▸ Try it:
Copy out all the lines of the data that hold the word "height".

▸ Recorded information:
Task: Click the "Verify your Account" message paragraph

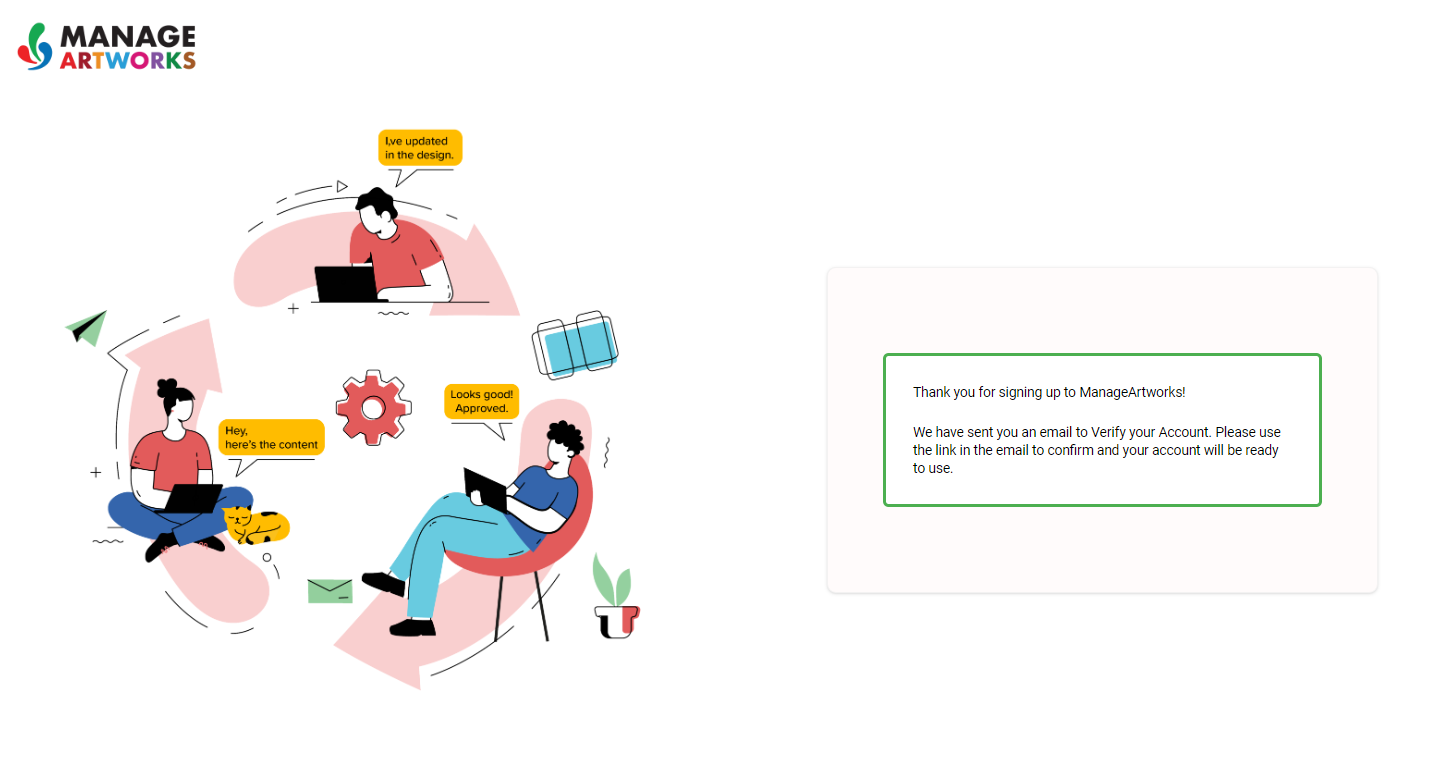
---
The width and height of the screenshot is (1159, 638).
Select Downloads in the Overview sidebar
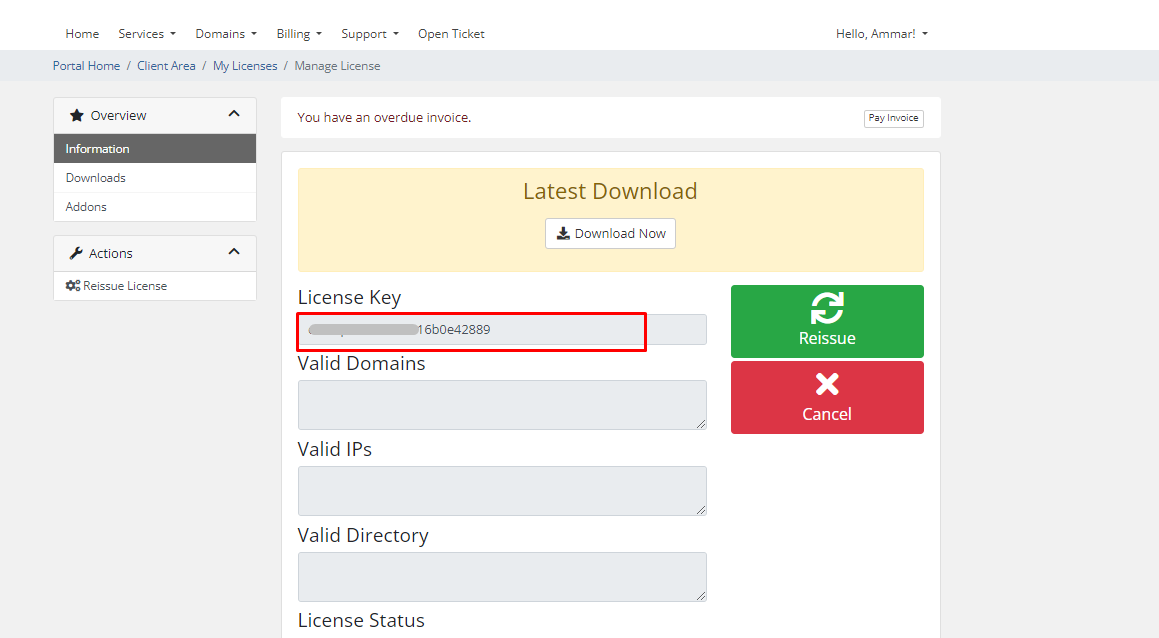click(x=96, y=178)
...
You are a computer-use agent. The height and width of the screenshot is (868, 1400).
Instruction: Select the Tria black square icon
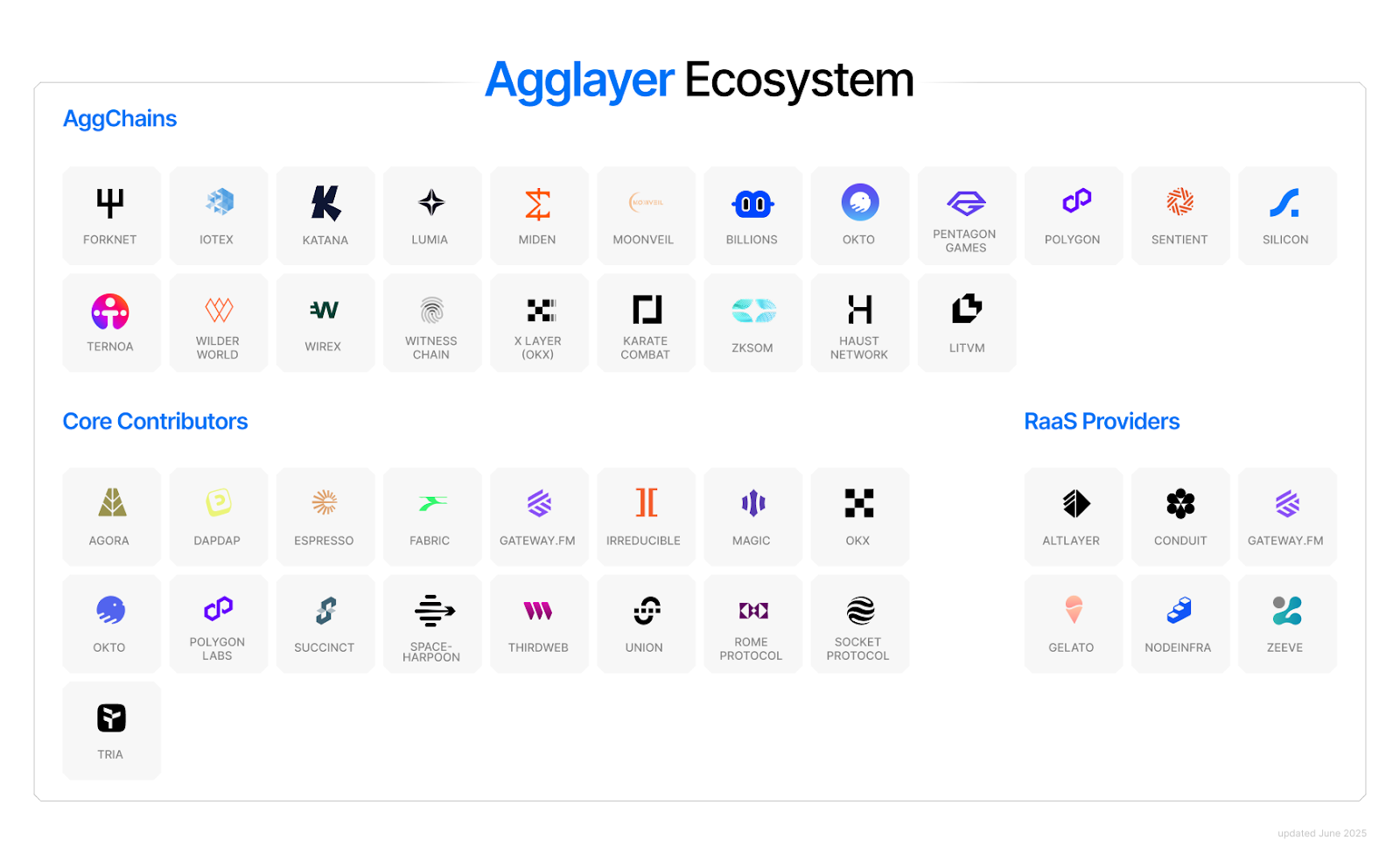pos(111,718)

▸ Expected answer:
The width and height of the screenshot is (1159, 638).
You are a computer-use agent. The height and width of the screenshot is (868, 1400).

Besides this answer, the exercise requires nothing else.